Non vi è chi non veda come invece la nostra Costituzione debba essere sicuramente adeguata alle mutate esigenze sociali. A tale proposito, c’è da osservare che i lavori della Bicamerale non hanno contribuito a realizzare quanto da tutti auspicato. Infatti, i risultati cui la Bicamerale è approdata, che sono frutto di compromessi tra i partiti, deludono fortemente le aspettative dei cittadini. Innanzitutto, non si comprendono i motivi reconditi che hanno impedito di discutere sulla eventuale modifica della prima parte della Costituzione, che pure presenta aspetti sui quali sarebbe stata utile qualche riflessione. Limitandoci all’ esame di qualcuna delle proposte emerse dai lavori della Bicamerale, si deve rilevare che, pur essendo stata introdotta la elezione a suffragio universale del Capo dello Stato, ma non anche quella del Primo Ministro, viene tuttavia delegata agli eletti, cioè, ai parlamentari italiani ed europei, ai consiglieri regionali, ai presidenti delle Province ed ai Sindaci, la designazione delle candidature alla Carica Suprema dello Stato, attraverso una sorta di vera e propria cooptazione, che di fatto costituisce una palese limitazione della sovranità popolare. Altro che repubblica presidenziale!

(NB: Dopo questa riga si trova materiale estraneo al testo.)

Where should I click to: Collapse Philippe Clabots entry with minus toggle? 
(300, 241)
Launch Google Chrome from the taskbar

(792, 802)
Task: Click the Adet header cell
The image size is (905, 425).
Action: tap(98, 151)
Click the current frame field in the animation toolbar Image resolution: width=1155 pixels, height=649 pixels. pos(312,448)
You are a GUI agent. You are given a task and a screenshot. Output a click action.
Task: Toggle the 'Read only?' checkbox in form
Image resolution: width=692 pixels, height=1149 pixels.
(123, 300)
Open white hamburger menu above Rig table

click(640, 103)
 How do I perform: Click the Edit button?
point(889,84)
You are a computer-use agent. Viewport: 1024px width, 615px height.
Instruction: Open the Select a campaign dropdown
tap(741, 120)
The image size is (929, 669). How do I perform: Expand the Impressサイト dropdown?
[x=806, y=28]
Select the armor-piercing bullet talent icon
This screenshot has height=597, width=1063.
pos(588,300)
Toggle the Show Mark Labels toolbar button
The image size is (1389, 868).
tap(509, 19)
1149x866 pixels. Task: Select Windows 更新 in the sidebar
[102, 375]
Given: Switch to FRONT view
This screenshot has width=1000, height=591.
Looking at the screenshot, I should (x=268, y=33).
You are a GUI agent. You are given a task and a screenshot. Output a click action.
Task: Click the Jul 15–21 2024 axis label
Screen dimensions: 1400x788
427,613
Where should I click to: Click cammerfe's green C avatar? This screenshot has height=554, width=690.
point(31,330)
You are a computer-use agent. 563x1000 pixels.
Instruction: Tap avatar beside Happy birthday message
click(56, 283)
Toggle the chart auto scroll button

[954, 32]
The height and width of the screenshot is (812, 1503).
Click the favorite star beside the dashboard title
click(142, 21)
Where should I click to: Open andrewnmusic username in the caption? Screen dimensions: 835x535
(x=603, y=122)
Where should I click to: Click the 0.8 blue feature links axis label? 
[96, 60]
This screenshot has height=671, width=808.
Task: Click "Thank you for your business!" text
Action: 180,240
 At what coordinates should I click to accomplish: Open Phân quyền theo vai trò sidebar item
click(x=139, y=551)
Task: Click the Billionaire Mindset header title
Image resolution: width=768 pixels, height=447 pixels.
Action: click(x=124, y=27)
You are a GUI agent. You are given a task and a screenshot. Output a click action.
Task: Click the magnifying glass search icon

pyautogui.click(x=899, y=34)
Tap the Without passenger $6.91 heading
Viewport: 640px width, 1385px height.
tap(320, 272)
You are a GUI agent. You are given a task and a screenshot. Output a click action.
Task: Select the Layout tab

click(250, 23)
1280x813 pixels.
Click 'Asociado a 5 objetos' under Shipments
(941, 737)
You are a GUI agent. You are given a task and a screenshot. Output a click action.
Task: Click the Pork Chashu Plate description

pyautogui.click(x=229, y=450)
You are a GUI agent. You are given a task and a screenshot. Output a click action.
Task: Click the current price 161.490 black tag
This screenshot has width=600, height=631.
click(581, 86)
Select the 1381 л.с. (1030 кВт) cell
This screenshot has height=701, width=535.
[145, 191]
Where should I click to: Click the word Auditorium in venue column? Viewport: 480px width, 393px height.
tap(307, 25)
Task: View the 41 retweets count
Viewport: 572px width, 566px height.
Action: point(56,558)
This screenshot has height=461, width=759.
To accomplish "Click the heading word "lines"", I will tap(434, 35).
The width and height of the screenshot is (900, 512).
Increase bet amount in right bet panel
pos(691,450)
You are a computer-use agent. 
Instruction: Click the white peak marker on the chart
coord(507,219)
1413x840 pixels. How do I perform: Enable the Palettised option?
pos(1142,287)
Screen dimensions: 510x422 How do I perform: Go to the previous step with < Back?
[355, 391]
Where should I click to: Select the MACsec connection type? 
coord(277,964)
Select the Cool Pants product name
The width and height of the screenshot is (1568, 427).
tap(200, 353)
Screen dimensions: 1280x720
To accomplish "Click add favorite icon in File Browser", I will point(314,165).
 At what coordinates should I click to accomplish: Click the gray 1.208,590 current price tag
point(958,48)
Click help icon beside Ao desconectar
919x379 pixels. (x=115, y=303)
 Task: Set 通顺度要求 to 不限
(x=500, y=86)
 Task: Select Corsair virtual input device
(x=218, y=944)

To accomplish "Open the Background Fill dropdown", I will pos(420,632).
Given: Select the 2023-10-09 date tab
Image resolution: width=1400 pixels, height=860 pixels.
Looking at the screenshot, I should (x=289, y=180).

Al riguardo, sarebbe stato preferibile istituire le primarie, per consentire al cittadino la scelta dei candidati, per ogni carica elettiva, nessuna esclusa, dal consigliere di Quartiere, al Capo dello Stato.

Passando all’ esame della problematica sulla giustizia, c’è da sottolineare che non è stata eliminata la obbligatorietà dell’esercizio dell’azione penale da parte dei pubblici ministeri, che espone i cittadini a possibili ingiustizie, proprio per l’ampia discrezionalità che alla stessa è connessa.

Non è stata prevista poi la separazione delle funzioni, delle carriere e degli uffici del pubblico ministero da quelli del magistrato giudicante. Non è stata introdotta alcuna modifica nel reclutamento dei magistrati inquirenti che, come avviene nei paesi anglosassoni, potrebbero essere eletti direttamente dai cittadini.

Va inoltre segnalato, in materia di pubblica amministrazione, il danno che deriverà dalla eliminazione degli organi di controllo sulla legittimità degli atti degli Enti Locali, che invece nella vigente Costituzione, in attuazione dei principi di autonomia, erano stati previsti ed attuati (art.130).

C’è una diffusa tendenza ad una completa eliminazione di ogni forma di controllo, senza però aumentare, come sarebbe logico e doveroso, le responsabilità di quanti amministrano le risorse economiche pubbliche.

Ci si augura quindi che in sede di discussione parlamentare siano approfondite e risolte in maniera più adeguata, in relazione a quelle che sono le necessità di una democrazia moderna ed avanzata, tutte quelle problematiche la cui risoluzione diventa un fattore caratterizzante per la credibilità sia verso l’esterno, che verso i cittadini, di un autentico stato di diritto.